Le premier de ces engagements est là pour garantir le monopole de
« Yad Vashem » pour tout ce qui a trait au génocide.
Quant à la signification de la seconde déclaration, nous
l’apprenons maintenant : cela indiffère les prédicateurs de la
tolérance que les fondations de leur entreprise soient établies
sur des générations de squelettes musulmans ; en fin de
compte, ils se sont engagés à ne pas s’occuper du conflit local.
Les questions de squelettes, c’est la société « Moria »,
appartenant au conseil de la ville réunifiée, qui s’en occupera
par indulgence. On peut présumer qu’avec près de quarante ans
d’expérience en matière de tartufferies et de doubles standards,
elle aura le tour pour dissimuler l’hypocrisie qu’il y a à
fonder un Musée de la Tolérance précisément à l’emplacement
d’un cimetière musulman profané.
Celui
qui a décidé d’ériger le bâtiment plein d’ostentation de ce
musée à l’emplacement d’un cimetière devait de toute façon
savoir que le creusement des fondations mettrait à jour des
centaines de squelettes ; déjà dans les années 70 et 80, les
autorités du Waqf musulman ont protesté contre la profanation de
tombes sur ce site. Et la veille de la proposition du projet, il y a
plus de trois ans, beaucoup ont averti du tumulte qui serait inévitablement
provoqué.

● **DONNÉES**:
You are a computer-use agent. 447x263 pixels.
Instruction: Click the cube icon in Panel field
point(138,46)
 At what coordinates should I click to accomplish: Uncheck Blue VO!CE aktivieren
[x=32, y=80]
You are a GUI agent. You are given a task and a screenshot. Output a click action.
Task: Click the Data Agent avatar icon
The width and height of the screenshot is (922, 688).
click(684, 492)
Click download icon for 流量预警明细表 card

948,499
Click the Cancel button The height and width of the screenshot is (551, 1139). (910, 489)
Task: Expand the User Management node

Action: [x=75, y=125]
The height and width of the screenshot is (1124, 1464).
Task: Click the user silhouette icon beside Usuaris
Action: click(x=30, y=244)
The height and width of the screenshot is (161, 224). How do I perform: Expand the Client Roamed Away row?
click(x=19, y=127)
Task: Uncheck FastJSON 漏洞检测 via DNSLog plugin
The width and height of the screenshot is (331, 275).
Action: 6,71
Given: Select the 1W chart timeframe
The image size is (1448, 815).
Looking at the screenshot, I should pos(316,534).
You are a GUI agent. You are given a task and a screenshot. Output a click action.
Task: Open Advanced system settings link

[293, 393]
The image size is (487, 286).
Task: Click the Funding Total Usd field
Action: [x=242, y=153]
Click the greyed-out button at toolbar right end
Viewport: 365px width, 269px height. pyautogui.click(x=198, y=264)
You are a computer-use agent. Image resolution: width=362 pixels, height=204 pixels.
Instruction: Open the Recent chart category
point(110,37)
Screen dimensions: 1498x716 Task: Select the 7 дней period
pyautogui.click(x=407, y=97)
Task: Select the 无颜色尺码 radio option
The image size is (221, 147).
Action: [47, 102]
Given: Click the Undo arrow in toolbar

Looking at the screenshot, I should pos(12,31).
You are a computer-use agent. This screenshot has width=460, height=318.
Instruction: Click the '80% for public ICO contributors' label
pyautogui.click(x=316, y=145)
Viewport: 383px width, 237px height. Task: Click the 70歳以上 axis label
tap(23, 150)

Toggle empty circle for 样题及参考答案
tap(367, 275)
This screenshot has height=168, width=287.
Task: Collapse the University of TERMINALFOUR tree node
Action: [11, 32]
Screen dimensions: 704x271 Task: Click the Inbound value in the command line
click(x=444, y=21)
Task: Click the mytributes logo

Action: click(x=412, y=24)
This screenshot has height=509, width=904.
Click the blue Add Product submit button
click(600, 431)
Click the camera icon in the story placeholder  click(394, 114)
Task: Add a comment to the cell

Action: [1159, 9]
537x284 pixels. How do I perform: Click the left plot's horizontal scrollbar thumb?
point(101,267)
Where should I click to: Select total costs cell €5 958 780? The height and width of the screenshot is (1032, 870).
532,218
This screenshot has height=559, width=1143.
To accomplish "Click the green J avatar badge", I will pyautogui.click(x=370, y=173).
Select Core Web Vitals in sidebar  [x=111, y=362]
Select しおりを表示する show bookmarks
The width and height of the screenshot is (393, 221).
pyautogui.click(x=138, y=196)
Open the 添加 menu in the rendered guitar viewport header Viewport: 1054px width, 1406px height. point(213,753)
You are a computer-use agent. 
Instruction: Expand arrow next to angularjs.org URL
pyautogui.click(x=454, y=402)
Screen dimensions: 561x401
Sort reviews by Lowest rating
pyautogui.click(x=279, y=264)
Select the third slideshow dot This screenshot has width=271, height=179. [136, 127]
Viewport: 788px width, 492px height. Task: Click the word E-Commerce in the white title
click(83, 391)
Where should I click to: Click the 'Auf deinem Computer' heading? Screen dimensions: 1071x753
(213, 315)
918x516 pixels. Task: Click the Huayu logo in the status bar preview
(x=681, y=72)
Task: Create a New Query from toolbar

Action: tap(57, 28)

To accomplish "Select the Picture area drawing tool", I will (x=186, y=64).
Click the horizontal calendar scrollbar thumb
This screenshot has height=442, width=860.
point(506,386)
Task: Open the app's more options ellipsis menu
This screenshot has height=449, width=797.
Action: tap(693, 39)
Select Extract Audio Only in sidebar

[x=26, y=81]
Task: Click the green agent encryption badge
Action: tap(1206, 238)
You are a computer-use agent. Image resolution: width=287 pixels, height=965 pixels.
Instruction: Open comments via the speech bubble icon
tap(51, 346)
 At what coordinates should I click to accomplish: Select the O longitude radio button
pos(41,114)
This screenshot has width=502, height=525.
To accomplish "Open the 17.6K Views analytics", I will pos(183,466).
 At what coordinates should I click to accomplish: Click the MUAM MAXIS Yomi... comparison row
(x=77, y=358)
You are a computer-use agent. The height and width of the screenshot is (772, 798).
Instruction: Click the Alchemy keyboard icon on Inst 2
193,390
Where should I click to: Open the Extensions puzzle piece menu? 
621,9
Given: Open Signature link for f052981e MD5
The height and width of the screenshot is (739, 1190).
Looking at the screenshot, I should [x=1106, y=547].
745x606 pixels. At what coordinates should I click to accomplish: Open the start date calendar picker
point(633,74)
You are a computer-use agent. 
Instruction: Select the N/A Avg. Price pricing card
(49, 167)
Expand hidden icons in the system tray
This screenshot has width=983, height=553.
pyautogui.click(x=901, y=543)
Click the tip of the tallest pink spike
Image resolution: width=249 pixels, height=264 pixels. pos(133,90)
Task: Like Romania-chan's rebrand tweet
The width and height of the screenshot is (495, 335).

● **CONSIGNES**:
A) D'après l'extrait sur le Musée de la Tolérance, quelle société se chargera des questions de squelettes ?
B) Poursuivez l'extrait sur le Musée de la Tolérance à partir de sa dernière phrase.

● **RÉPONSES DANS L'ORDRE**:
A) La société « Moria », qui appartient au conseil de la ville réunifiée.

B)
Mais
personne ne s’en est ému : un expert juif israélien a en
effet décrété que « la
sainteté du site avait été retirée » et les arguments
des chefs religieux musulmans qui contraient son avis ont été
repoussés avec mépris. Et puis la Direction des Antiquités et le
Ministère des affaires religieuses ont supervisé le site et donné
pour consigne aux ouvriers de nettoyer les squelettes « et
de les recouvrir d’une toile blanche en nylon ». Cette
surveillance par les autorités sur les pauvres restes de ce cimetière
qui fut le plus grand et le plus important de Jérusalem se reconnaît
parfaitement aux pierres tombales brisées et abandonnées, dont
certaines datent des périodes ayyoubide et mamelouk.
« Celui
qui est enterré à Jérusalem, au lieu-dit Zeitoun Al-Malakh (c.-à-d.
Mamila), sera enterré, si on peut s’exprimer ainsi, dans les
cieux d’ici-bas », a écrit Moujir Al-Din en 1495. Après
l’unification de la ville, les autorités musulmanes ont demandé
l’autorisation de restaurer les tombes et de s’occuper de leur
entretien mais les autorités israéliennes ont refusé, y voyant un
précédent à la reconnaissance du droit des musulmans sur des
biens sacrés comme des mosquées et des cimetières, dans la partie
occidentale de la ville. Pendant qu’à Mamila (situé à l’ouest
de la ville), avaient lieu les « excavations de sauvegarde » – euphémisme désignant la
destruction des tombes musulmanes – on voyait aboutir les projets
visant à déclarer le cimetière juif du Mont des Oliviers (à
l’est de la ville) « site
national du patrimoine d’Israël » et des centaines de
millions de shekels étaient alloués à sa restauration.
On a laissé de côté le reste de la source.